Se os rapazes que roubaram a imagem da
Globo e a vazaram na internet tivessem me abordado,
naquela noite de 8 de novembro de 2016, eu teria dito a eles a mesma coisa que
direi agora: "Aquilo foi uma piada —idiota, como disse meu amigo Gil
Moura—, sem a menor intenção racista, dita em tom de brincadeira, num momento particular.
Desculpem-me pela ofensa; não era minha intenção ofender qualquer pessoa, e
aqui estendo sinceramente minha mão."
Sim, existe racismo no Brasil, ao
contrário do que alguns pretendem. Sim, em razão da cor da pele, pessoas sofrem
discriminações, têm menos oportunidades, são maltratadas e têm de suportar
humilhações e perseguições.
Durante toda a minha vida, combati
intolerância de qualquer tipo —racial, inclusive—, e minha vida profissional e
pessoal é prova eloquente disso. Autorizado por ela, faço aqui uso das palavras
da jornalista Glória Maria, que foi bastante perseguida por intolerantes em
redes sociais por ter dito em público: "Convivi com o William a vida
inteira, e ele não é racista. Aquilo foi piada de português."
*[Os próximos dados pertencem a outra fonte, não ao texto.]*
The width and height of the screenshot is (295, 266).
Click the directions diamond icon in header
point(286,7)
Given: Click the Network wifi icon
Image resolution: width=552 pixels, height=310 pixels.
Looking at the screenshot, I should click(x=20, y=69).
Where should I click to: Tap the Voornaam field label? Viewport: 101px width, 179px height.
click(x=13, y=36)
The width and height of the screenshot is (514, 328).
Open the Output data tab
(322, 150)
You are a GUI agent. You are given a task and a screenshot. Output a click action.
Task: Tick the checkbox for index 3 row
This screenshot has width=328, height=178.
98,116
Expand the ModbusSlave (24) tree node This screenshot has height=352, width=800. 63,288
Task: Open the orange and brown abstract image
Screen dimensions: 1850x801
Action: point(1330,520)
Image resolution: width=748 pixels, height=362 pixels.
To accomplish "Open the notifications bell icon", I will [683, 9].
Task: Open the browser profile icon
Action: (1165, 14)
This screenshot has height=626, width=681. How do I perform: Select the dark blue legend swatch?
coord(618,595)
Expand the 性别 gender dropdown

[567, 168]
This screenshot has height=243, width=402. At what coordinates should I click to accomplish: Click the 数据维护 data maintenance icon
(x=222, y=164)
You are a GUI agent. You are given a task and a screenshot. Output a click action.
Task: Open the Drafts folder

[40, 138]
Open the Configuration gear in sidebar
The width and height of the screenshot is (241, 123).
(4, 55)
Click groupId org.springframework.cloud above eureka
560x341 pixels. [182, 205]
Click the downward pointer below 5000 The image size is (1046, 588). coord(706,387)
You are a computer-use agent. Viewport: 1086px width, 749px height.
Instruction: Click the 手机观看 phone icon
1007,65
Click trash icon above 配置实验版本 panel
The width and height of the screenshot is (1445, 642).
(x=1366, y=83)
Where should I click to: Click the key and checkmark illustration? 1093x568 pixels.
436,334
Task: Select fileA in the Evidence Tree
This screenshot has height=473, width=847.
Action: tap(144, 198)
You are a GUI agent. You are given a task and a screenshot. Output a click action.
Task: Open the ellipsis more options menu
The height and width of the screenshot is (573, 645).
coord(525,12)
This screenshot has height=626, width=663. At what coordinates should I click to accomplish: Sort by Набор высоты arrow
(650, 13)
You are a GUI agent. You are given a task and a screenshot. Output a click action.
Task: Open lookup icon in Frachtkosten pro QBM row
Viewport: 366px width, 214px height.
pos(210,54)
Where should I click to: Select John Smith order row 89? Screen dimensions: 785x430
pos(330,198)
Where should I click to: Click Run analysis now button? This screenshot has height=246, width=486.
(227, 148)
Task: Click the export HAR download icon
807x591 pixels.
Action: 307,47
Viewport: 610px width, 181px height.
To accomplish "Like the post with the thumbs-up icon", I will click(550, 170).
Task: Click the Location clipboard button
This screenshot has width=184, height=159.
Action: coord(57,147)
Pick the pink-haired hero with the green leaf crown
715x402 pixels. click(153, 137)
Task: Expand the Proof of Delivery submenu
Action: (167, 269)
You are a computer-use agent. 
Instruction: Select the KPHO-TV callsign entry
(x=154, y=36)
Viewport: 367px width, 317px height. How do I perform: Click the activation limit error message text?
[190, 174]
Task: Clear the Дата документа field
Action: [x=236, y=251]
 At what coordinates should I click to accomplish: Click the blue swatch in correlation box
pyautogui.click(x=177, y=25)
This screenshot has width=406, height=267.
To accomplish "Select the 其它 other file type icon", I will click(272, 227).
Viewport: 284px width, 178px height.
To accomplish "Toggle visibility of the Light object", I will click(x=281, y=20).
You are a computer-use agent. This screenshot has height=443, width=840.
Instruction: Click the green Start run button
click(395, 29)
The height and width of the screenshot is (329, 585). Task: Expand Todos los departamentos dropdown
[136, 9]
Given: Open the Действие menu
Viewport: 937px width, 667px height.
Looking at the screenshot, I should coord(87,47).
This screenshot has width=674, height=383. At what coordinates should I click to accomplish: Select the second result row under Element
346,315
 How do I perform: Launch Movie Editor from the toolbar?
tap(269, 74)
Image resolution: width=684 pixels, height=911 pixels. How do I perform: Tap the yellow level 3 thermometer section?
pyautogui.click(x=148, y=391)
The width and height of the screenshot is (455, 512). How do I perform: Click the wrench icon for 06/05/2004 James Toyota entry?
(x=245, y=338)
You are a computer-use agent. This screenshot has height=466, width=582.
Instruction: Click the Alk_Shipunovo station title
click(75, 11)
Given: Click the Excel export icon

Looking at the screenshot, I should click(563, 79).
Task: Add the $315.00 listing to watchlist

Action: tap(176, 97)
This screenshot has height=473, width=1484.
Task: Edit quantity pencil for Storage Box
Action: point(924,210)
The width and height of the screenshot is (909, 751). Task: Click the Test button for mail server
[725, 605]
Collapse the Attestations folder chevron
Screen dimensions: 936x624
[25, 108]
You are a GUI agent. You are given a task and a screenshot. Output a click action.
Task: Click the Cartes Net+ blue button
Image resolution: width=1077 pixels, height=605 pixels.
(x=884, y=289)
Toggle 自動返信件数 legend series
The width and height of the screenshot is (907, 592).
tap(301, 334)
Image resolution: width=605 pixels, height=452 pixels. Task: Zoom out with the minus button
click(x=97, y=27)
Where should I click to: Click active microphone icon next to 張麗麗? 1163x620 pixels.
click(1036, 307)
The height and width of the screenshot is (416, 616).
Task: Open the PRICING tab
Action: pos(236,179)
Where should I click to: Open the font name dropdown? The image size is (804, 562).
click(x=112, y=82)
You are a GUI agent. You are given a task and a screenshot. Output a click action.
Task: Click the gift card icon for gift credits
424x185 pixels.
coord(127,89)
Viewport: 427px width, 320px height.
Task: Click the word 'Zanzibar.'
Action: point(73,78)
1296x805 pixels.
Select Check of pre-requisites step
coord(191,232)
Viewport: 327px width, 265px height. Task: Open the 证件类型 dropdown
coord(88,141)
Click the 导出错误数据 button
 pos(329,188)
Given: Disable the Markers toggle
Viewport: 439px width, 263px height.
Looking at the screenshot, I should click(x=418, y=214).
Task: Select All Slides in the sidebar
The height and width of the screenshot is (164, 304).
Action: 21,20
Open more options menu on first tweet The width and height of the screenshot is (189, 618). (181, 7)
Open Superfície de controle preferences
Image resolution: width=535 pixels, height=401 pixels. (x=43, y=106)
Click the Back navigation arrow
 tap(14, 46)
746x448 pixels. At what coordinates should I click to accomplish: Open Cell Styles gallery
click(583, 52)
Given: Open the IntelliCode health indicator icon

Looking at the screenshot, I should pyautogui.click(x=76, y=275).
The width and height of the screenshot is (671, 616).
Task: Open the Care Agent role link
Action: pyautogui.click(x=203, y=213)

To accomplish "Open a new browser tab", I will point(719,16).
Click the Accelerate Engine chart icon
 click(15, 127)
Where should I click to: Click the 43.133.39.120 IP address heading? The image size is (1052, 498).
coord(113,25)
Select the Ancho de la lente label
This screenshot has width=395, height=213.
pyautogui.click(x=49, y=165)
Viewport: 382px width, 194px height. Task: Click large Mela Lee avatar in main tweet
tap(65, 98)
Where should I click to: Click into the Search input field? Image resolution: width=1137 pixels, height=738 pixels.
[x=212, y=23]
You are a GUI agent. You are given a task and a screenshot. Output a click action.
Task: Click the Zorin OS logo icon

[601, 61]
Não digo quais são meus amigos negros,
pois não separo amigos segundo a cor da pele. Assim como não vou dizer quais
são meus amigos judeus, ou católicos, ou muçulmanos. Igualmente não os distingo
segundo a religião —ou pelo que dizem sobre política.
O episódio que me envolve é a expressão de
um fenômeno mais abrangente. Em todo o mundo, na era da revolução digital, as
empresas da chamada "mídia tradicional" são permanentemente
desafiadas por grupos organizados no interior das redes sociais.
Estes se mobilizam para contestar o papel
até então inquestionável dos grupos de comunicação: guardiães dos "fatos
objetivos", da "verdade dos fatos" (a expressão vem do termo em
inglês "gatekeepers"). Na verdade, é a credibilidade desses guardiães
que está sob crescente suspeita.
Entender esse fenômeno parece estar além
da capacidade de empresas da dita "mídia tradicional". Julgam que
ceder à gritaria dos grupos organizados ajuda a proteger a própria imagem institucional, ignorando que obtêm o
resultado inverso (o interesse comercial inerente a essa preocupação me parece
legítimo).
Por falta de visão estratégica ou
covardia, ou ambas, tornam-se reféns das redes mobilizadas, parte delas alinhada
com o que "donos" de outras agendas políticas definem como
"correto".
Perversamente, acabam contribuindo para a
consolidação da percepção de que atores importantes da "mídia
tradicional" se tornaram perpetuadores da miséria e da ignorância no país,
pois, assim, obteriam vantagens empresariais.
Abraçados a seu deplorável equívoco,
esquecem ainda que a imensa maioria dos brasileiros está cansada do radicalismo
obtuso e primitivo que hoje é característica inegável do ambiente virtual.
Por ter vivido e trabalhado durante 21
anos fora do Brasil, gosto de afirmar que não conheço outro povo tão
irreverente e brincalhão como o brasileiro. É essa parte do nosso caráter
nacional que os canalhas do linchamento —nas palavras, nesta Folha, do filósofo
Luiz Felipe Pondé— querem nos tirar.
Prostrar-se diante deles significa não só
desperdiçar uma oportunidade de elevar o nível de educação política e do
debate, mas, pior ainda, contribui para exacerbar o clima de intolerância e
cerceamento às liberdades –nas palavras, a quem tanto agradeço, da ministra
Cármen Lúcia, em aula na PUC de Belo Horizonte, ao se referir ao episódio.
Aproveito para agradecer o imenso apoio
que recebi de muitas pessoas que, mesmo bravas com a piada que fiz, entenderam
que disso apenas se tratava, não de uma manifestação racista.
Admito, sim, que piadas podem ser a
manifestação irrefletida de um histórico de discriminação e exclusão. Mas
constitui um erro grave tomar um gracejo circunstanciado, ainda que infeliz,
como expressão de um pensamento.
Até porque não se poderia tomar um
pensamento verdadeiramente racista como uma piada.
Termino com um saber consagrado: um homem
se conhece por sua obra, assim como se conhece a árvore por seu fruto. Tenho 48
anos de profissão. Não haverá gritaria organizada e oportunismo covarde capazes
de mudar essa história: não sou racista. Tenho como prova a minha obra, os meus
frutos. Eles são a minha verdade e a verdade do que produzi até aqui.